Higher fees to be passed on
As reported, the Chinese-Tibetan authorities are demanding 15,800 instead of 9,950 dollars per expedition participant from January 1, 2020, a whopping plus of 58 percent for the ascent of the world’s highest mountain. Also for Nepalese Climbing Sherpas the prices were strongly increased: 4,500 instead of 3,300 dollars so far (plus 36 per cent). It is obvious that the commercial expedition organisers will pass on these additional costs to the total price. And according to everything you hear on the scene, it is probably only a matter of time before the Nepalese government also tightens the price screw for Everest: if not in 2020, then pretty sure in 2021.
Less sponsorship money
Even now, expeditions cost an average of between 50,000 and 60,000 dollars per member, with an range of up to 160,000 dollars. Who can and wants to afford Everest? With the money, if you have it at all, you could buy a fancy new car or use the sum as a basis for buying a property.

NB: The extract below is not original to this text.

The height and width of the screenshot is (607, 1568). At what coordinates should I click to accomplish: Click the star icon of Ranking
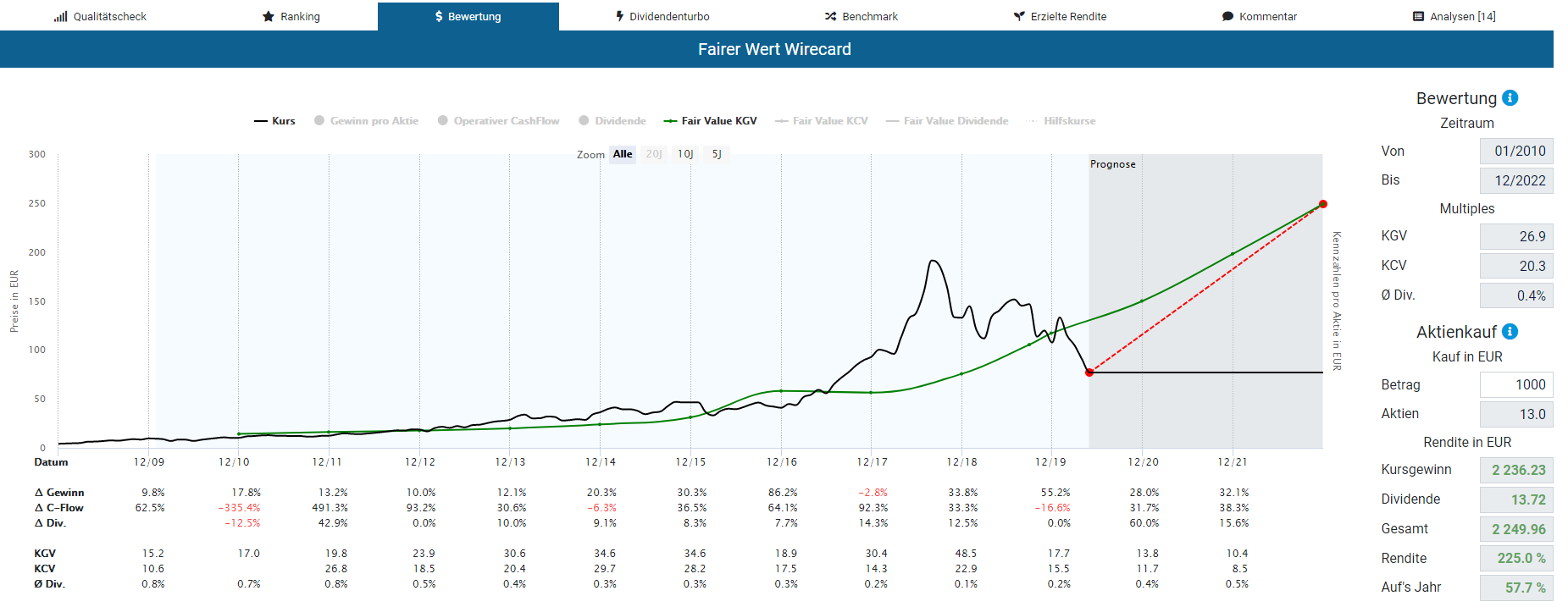coord(269,16)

“The sad thing is that in the future Everest will be a mountain only for the rich or sponsored,” an expedition operator wrote to me these days. The number of sponsored people is also likely to decline. Recently, even professional climbers have increasingly complained that it is becoming more and more difficult to find sponsors for mountain projects. So in the end, only the rich will be left on Mount Everest – and will be stuck in a traffic jam on the summit ridge. Because there are still many millionaires around the world who want to have the “Everest summiter” printed on their business cards. Wanna bet?